Pity was a fine form of sympathy for the hordes of working-class boys whose blood was siphoned into the collapsing veins of Europe's dying empires during World War I. And now, another dying empire chews the flesh of its own. Last month a Manhattan gallery exhibited Nina Berman's photos of wounded Iraq vets, taken in 2003. One of her subjects has no legs, one no face or ears; several have no expressions on the faces they have left. The pictures recall Otto Dix's drawings of hideously stitched-together World War I soldiers. Back then the chronic nightmare these survivors suffered was called "shell shock." Now it's "post-traumatic stress disorder." But in both sets of images, even the men decorated with medals look less like heroes than victims.

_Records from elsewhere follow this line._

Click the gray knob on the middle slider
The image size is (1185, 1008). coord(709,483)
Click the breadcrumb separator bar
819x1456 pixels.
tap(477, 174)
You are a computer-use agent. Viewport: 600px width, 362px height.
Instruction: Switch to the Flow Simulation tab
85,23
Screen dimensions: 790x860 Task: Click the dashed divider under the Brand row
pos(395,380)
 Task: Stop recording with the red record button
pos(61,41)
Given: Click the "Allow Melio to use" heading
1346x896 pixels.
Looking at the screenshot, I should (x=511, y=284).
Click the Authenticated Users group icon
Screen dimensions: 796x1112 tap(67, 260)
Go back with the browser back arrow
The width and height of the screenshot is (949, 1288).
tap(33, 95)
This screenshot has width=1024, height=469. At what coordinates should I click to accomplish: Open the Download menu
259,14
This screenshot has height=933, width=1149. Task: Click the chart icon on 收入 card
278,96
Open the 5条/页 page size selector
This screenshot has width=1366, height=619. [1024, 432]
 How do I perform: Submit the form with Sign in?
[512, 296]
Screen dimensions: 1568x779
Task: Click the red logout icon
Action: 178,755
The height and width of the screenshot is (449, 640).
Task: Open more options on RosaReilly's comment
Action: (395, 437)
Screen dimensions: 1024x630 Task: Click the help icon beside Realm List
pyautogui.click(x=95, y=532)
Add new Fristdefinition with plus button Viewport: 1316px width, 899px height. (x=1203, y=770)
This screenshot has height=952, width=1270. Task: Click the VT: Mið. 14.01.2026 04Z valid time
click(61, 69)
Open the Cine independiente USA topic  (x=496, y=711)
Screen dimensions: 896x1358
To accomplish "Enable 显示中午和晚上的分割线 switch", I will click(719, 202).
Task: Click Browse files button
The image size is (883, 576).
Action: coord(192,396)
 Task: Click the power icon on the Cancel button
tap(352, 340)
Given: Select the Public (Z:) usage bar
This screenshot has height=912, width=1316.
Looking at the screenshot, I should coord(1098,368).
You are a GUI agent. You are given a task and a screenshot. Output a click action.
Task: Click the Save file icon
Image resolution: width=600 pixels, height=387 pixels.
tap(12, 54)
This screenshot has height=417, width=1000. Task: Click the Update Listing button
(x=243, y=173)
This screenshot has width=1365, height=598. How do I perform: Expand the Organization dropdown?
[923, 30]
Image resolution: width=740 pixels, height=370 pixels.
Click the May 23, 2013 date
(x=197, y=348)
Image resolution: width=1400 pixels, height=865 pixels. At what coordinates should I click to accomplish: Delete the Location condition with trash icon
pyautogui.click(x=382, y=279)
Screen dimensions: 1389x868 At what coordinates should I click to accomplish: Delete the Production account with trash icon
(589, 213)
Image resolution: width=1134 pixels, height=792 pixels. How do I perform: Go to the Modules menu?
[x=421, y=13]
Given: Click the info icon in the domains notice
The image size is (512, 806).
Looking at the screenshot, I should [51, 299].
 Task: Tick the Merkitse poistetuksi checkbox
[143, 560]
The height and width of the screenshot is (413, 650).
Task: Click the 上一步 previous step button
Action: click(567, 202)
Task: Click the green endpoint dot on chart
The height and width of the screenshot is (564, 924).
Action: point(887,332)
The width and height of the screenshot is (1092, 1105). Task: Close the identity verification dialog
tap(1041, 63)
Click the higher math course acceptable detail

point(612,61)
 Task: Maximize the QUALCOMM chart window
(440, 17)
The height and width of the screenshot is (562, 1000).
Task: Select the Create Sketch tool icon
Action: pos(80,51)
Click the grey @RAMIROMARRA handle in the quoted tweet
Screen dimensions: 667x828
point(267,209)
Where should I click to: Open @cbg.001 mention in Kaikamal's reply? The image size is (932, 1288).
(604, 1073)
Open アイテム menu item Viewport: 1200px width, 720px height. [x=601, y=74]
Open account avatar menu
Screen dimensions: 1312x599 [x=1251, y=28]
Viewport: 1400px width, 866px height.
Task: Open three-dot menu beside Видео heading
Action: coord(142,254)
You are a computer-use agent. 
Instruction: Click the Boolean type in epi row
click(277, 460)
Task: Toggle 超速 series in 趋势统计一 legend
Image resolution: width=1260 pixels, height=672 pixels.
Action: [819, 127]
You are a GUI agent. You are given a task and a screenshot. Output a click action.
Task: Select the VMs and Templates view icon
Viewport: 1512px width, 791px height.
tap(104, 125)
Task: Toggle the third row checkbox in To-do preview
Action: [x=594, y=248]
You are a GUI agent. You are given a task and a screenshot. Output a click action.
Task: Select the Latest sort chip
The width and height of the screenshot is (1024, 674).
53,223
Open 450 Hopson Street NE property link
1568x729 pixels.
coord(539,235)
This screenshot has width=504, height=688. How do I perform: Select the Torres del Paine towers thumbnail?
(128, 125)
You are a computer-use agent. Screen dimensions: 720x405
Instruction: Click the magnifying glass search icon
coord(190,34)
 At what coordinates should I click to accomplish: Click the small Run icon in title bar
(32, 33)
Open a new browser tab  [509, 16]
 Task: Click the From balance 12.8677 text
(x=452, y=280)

There's a difference, though, between World War I (and Vietnam) and the Iraq war. Then, the cannon fodder was drafted. Today's fighters volunteer. In fact, it is this distinction that inspires the most admiration in those who admire the troops. To me, it's the troubling part: They did not make the policy, they might not even understand the policy — who does, really? — but they have chosen to give their lives to it. There are other ways to serve your country, other ways to learn to fly a plane or earn a college scholarship. These men and women are not responsible for the war, but they are responsible for their part in it — even if they are only following orders. They have volunteered to follow orders.
There are some troops I admire: those who may have been duped into volunteering, joined the National Guard expecting to help in natural disasters, or even excitedly anticipated the adventure of battle, but who wake up in Baghdad or Falluja one morning and realize the whole thing is a crock and a crime — then desert or refuse another tour, or pour themselves into protesting the war. These are Rush Limbaugh's "phony soldiers." They are heroes to me.
I look at those Berman pictures and fervently wish our women and men in uniform to return home with limbs and sanity intact. But this wish does not translate into endorsing the values written in their sacrifice. Far from it: Their sacrifice is an obscene waste.